Excerpt to read:
- - -

Therefore, as will be described later, the detection frequency can
be accurately grasped. "Vertically above the central axis O in the
drum 4" is referred to as a position higher than a position where
the central axis O is located, and is not limited to a position
directly above the central axis O.
[0100] Next, the control section 28 will be described.
[0101] As illustrated in FIG. 5, the control section 28 includes
the drive control section 281, the estimation section 282, and the
storage section 283.
[0102] The drive control section 281 controls drive of each section
of the sheet manufacturing apparatus 100. In addition, as described
above, the drive control section 281 controls the rotating body 6
and adjusts the rotation speed of the rotating body 6. As a result,
the release amount of the mixture M7 from the accumulating section
18 can be adjusted.
[0103] The drive control section 281 is composed of at least one
processor. Examples of the processor include a central processing
unit (CPU) and the like.
[0104] The estimation section 282 estimates the amount of the
mixture M7 in the drum 4 based on a detection frequency at which
the detection section 7 detects the mixture M7, that is, the shield
frequency described above. The detection frequency is the
above-described shield frequency, and refers to the number of times
that the energy ray E is blocked from being incident on the
incidence section 72 per unit time, or a ratio of time when the
energy ray E is blocked from being incident on the incidence
section 72 per unit time.
[0105] The estimation section 282 calculates such a detection
frequency and estimates the amount of the mixture M7 in the drum 4
with reference to a calibration curve K. As illustrated in FIG. 6,
the calibration curve K is represented by, for example, a shield
frequency on a horizontal axis and a retention amount, that is, the
amount of the mixture M7 in the drum 4, on a vertical axis. The
calibration curve K is data obtained by measuring the amount of the
mixture M7 in the drum 4 experimentally in advance for each
detection frequency and plotting values thereof. The calibration
curve K is stored in the storage section 283.
[0106] The calibration curve K is a calibration curve in
consideration of a frequency at which the rotating body 6 is
shielded when rotated at a predetermined rotation speed, that is, a
frequency at which the blades 61 pass between the emission section
71 and the incidence section 72.
[0107] The estimation section 282 is composed of at least one
processor. Examples of the processor include a central processing
unit (CPU) and the like.
[0108] For example, the storage section 283 stores, for example,
various programs such as a program for manufacturing a sheet S, the
calibration curve K, other calibration curves or tables, various
thresholds, and the like.

- - -

Available data:
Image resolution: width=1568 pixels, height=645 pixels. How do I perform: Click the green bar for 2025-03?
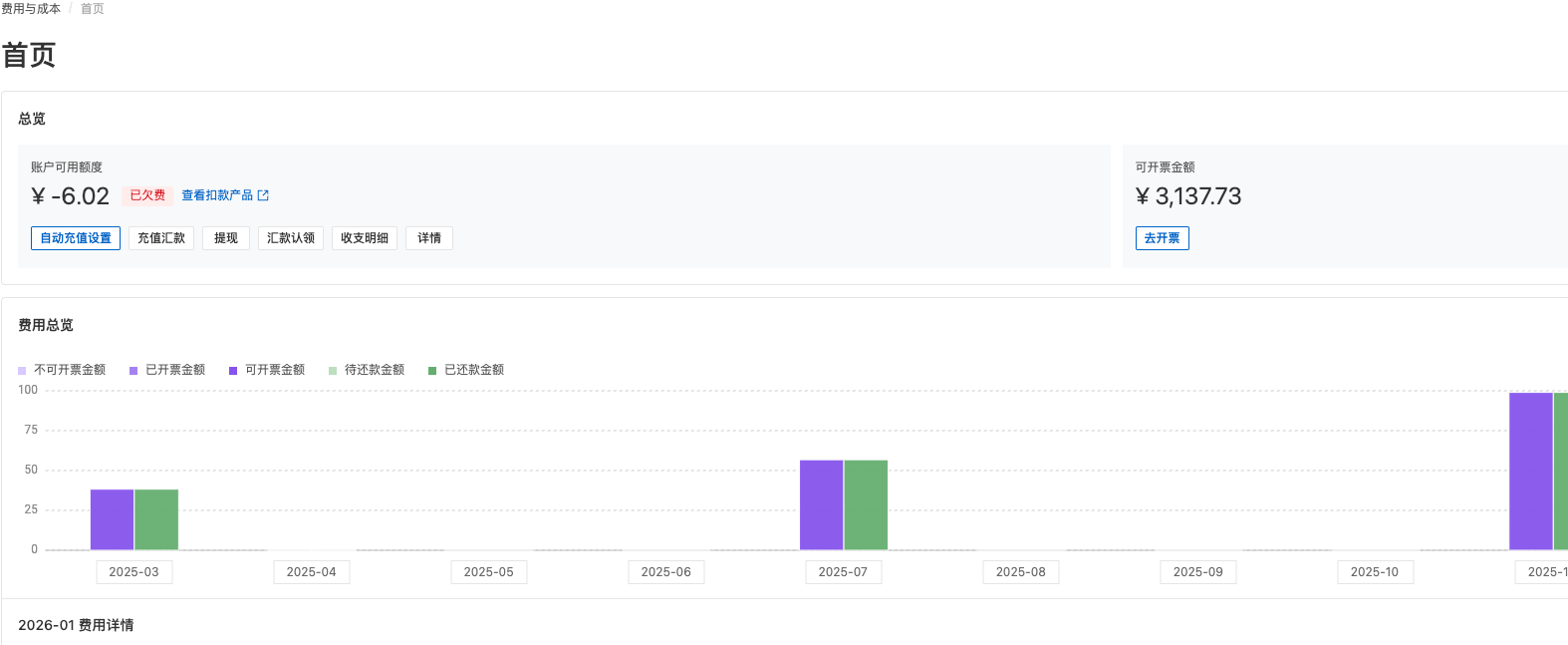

- - -

Exercises:
[1] According to the sheet manufacturing excerpt, which section stores the calibration curve K?
[2] Decide whether each statement agrees with the sheet manufacturing excerpt. Answer yes or no and quote the words that settle it.
(a) The drive control section 281 consists of at least one processor.
(b) The calibration curve K shows the retention amount on its horizontal axis.
(c) "Vertically above the central axis O in the drum 4" refers only to the position directly above the central axis O.
[3] Continue the sheet manufacturing excerpt, starting after its final sentence.
The material above comes from a source separate from the sheet manufacturing excerpt.

Responses to the tasks:
[1] The storage section 283.

[2]
(a) Yes: "The drive control section 281 is composed of at least one processor."
(b) No: "a shield frequency on a horizontal axis and a retention amount, that is, the amount of the mixture M7 in the drum 4, on a vertical axis"
(c) No: "is not limited to a position directly above the central axis O"

[3]
[0109] The control section 28 may be incorporated in the sheet
manufacturing apparatus 100, or may be provided in an external
device such as an external computer. For example, the external
device may communicate with the sheet manufacturing apparatus 100
via a cable or the like or in a wireless manner, for example, the
external device may be coupled to the sheet manufacturing apparatus
100 via the network such as the Internet.
[0110] Further, for example, the drive control section 281 and the
estimation section 282, and the storage section 283 may be
integrated into a single unit. The drive control section 281 and
the estimation section 282 may be incorporated in the sheet
manufacturing apparatus 100, and the storage section 283 may be
provided in an external device such as an external computer. The
storage section 283 may be incorporated in the sheet manufacturing
apparatus 100, and the drive control section 281 and the estimation
section 282 may be provided in an external device such as an
external computer.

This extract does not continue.